Plan mode: stream proposed plans, emit plan items, and render in TUI (#9786)

## Summary
- Stream proposed plans in Plan Mode using `<proposed_plan>` tags parsed
in core, emitting plan deltas plus a plan `ThreadItem`, while stripping
tags from normal assistant output.
- Persist plan items and rebuild them on resume so proposed plans show
in thread history.
- Wire plan items/deltas through app-server protocol v2 and render a
dedicated proposed-plan view in the TUI, including the “Implement this
plan?” prompt only when a plan item is present.

## Changes

### Core (`codex-rs/core`)
- Added a generic, line-based tag parser that buffers each line until it
can disprove a tag prefix; implements auto-close on `finish()` for
unterminated tags. `codex-rs/core/src/tagged_block_parser.rs`
- Refactored proposed plan parsing to wrap the generic parser.
`codex-rs/core/src/proposed_plan_parser.rs`
- In plan mode, stream assistant deltas as:
  - **Normal text** → `AgentMessageContentDelta`
  - **Plan text** → `PlanDelta` + `TurnItem::Plan` start/completion  
  (`codex-rs/core/src/codex.rs`)
- Final plan item content is derived from the completed assistant
message (authoritative), not necessarily the concatenated deltas.
- Strips `<proposed_plan>` blocks from assistant text in plan mode so
tags don’t appear in normal messages.
(`codex-rs/core/src/stream_events_utils.rs`)
- Persist `ItemCompleted` events only for plan items for rollout replay.
(`codex-rs/core/src/rollout/policy.rs`)
- Guard `update_plan` tool in Plan Mode with a clear error message.
(`codex-rs/core/src/tools/handlers/plan.rs`)
- Updated Plan Mode prompt to:  
  - keep `<proposed_plan>` out of non-final reasoning/preambles  
  - require exact tag formatting  
  - allow only one `<proposed_plan>` block per turn  
  (`codex-rs/core/templates/collaboration_mode/plan.md`)
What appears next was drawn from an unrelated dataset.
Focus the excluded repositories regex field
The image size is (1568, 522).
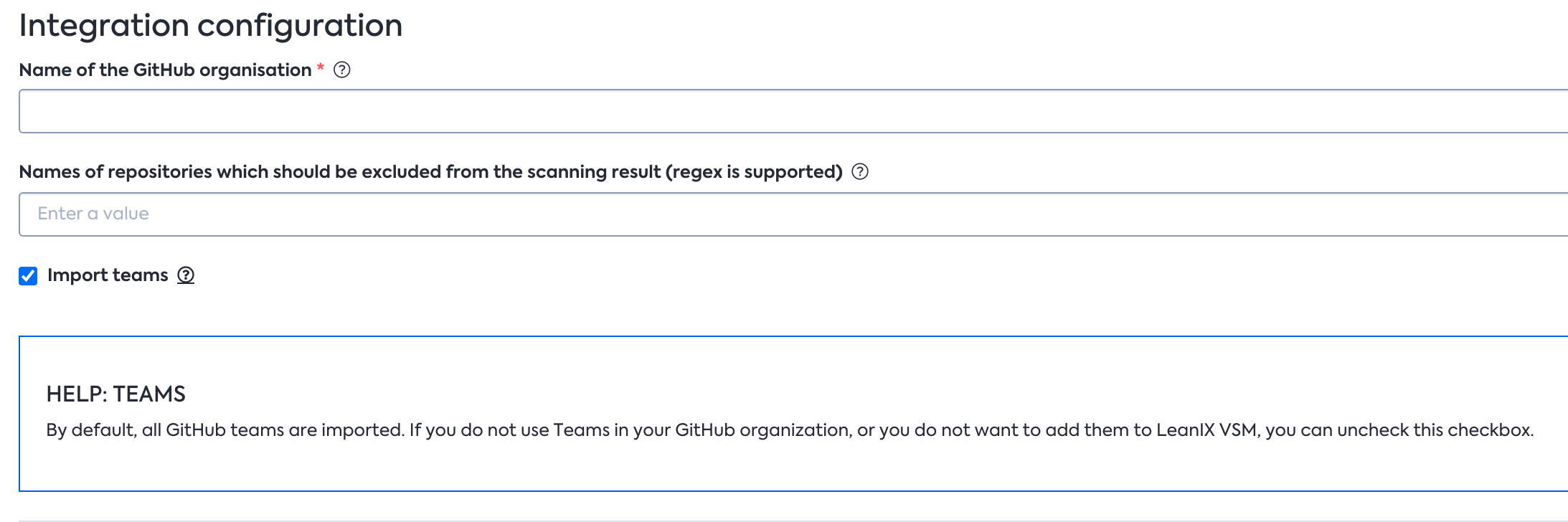(x=793, y=214)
### Protocol / App-server protocol
- Added `TurnItem::Plan` and `PlanDeltaEvent` to core protocol items.
(`codex-rs/protocol/src/items.rs`, `codex-rs/protocol/src/protocol.rs`)
- Added v2 `ThreadItem::Plan` and `PlanDeltaNotification` with
EXPERIMENTAL markers and note that deltas may not match the final plan
item. (`codex-rs/app-server-protocol/src/protocol/v2.rs`)
- Added plan delta route in app-server protocol common mapping.
(`codex-rs/app-server-protocol/src/protocol/common.rs`)
- Rebuild plan items from persisted `ItemCompleted` events on resume.
(`codex-rs/app-server-protocol/src/protocol/thread_history.rs`)

### App-server
- Forward plan deltas to v2 clients and map core plan items to v2 plan
items. (`codex-rs/app-server/src/bespoke_event_handling.rs`,
`codex-rs/app-server/src/codex_message_processor.rs`)
- Added v2 plan item tests.
(`codex-rs/app-server/tests/suite/v2/plan_item.rs`)

### TUI
- Added a dedicated proposed plan history cell with special background
and padding, and moved “• Proposed Plan” outside the highlighted block.
(`codex-rs/tui/src/history_cell.rs`, `codex-rs/tui/src/style.rs`)
- Only show “Implement this plan?” when a plan item exists.
(`codex-rs/tui/src/chatwidget.rs`,
`codex-rs/tui/src/chatwidget/tests.rs`)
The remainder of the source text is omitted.